[Rows showing where targets appear]
──────

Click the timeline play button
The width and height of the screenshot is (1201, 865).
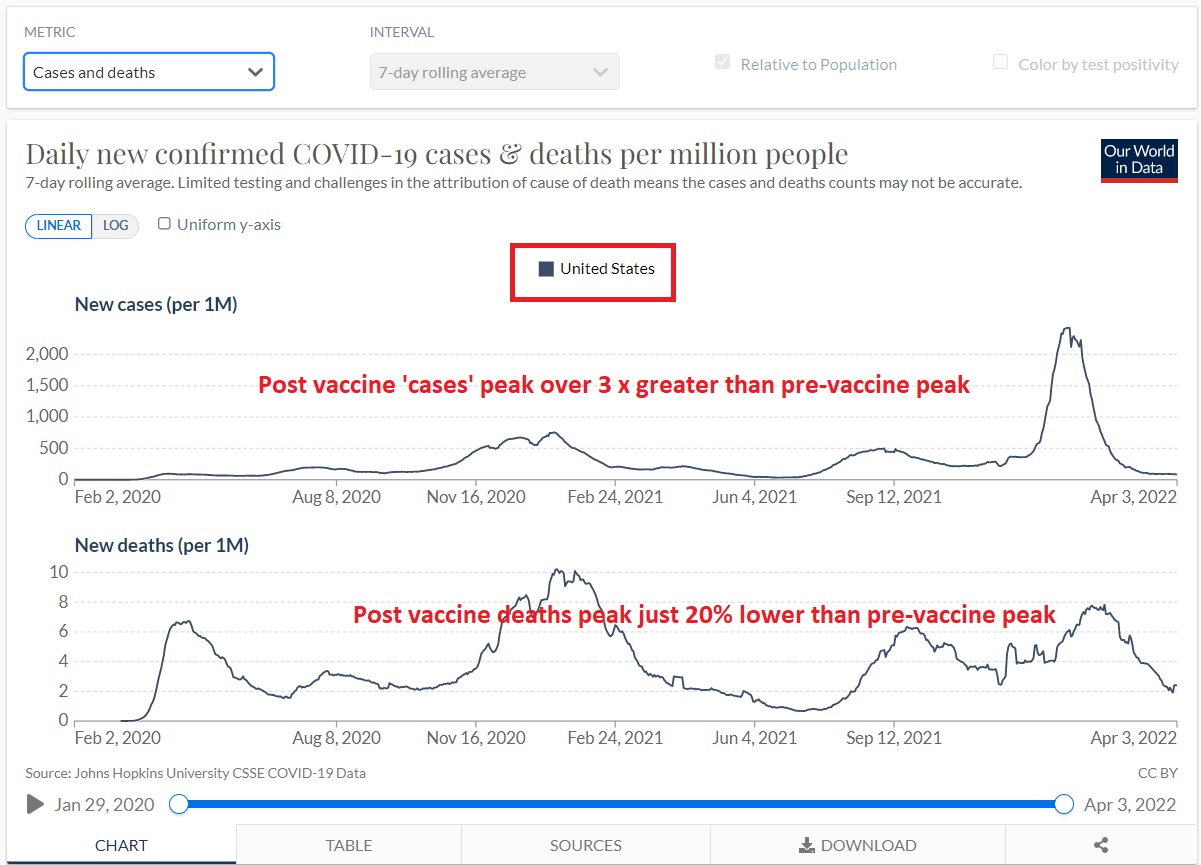[35, 804]
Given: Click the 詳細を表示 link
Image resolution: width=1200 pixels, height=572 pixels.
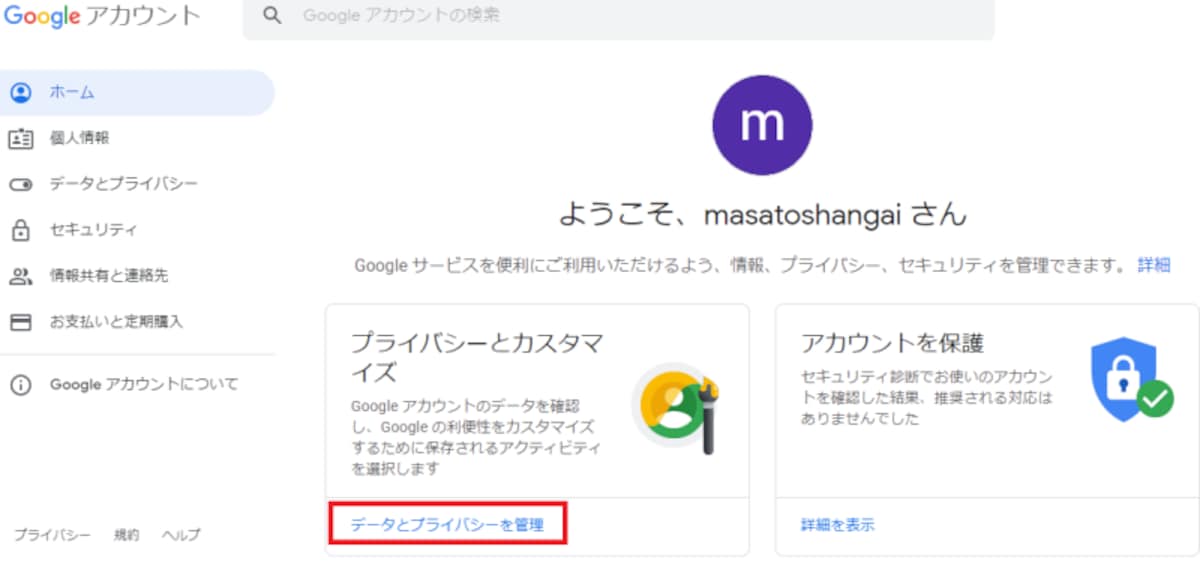Looking at the screenshot, I should coord(838,524).
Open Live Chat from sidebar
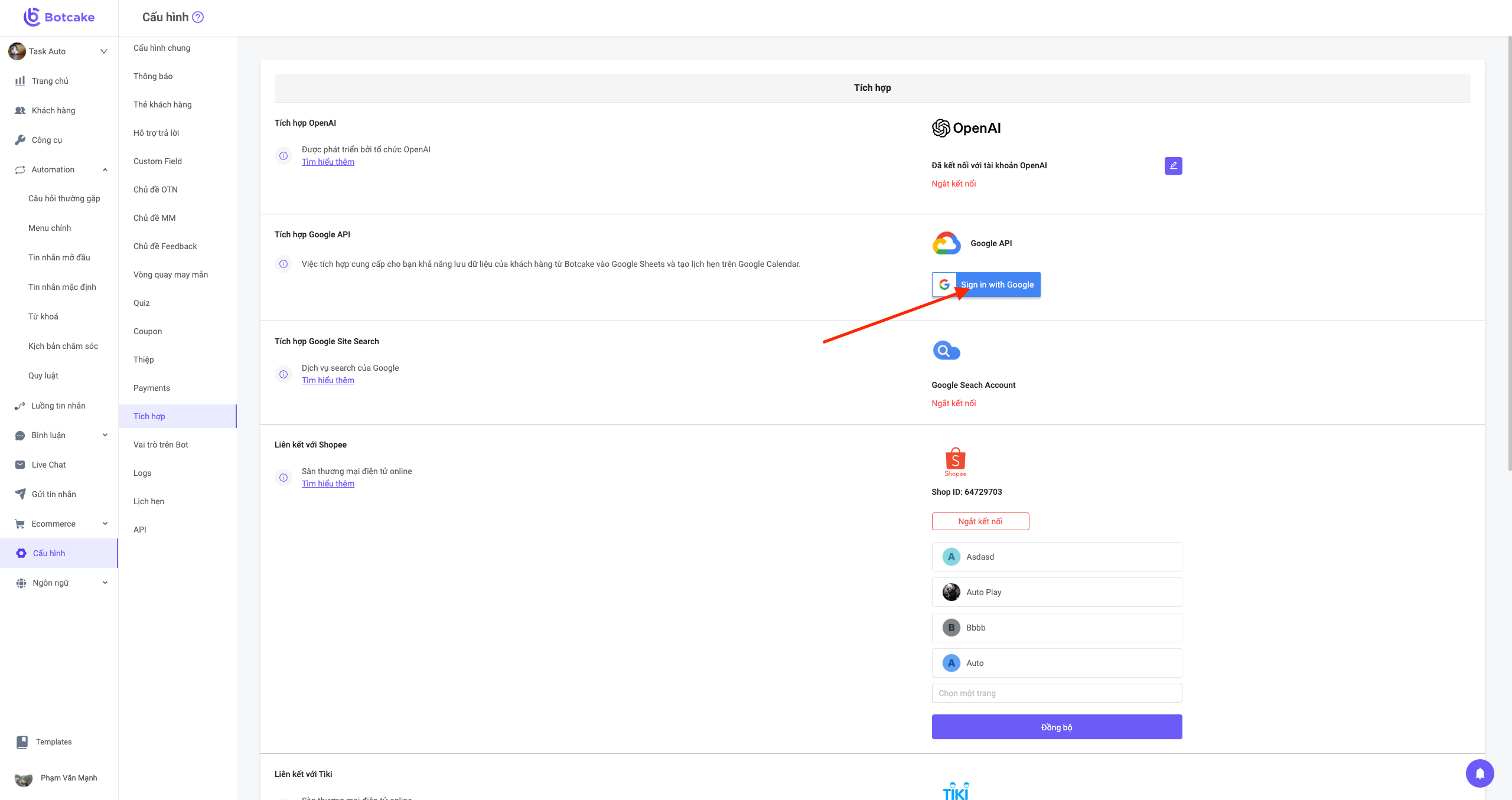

──────

• _Challenge_
Copy these records line for line, leaving out the pictures.

• _Worked solution_
Click the timeline play button
The width and height of the screenshot is (1201, 865).
[35, 804]
Given: Click the 詳細を表示 link
Image resolution: width=1200 pixels, height=572 pixels.
Looking at the screenshot, I should coord(838,524).
Open Live Chat from sidebar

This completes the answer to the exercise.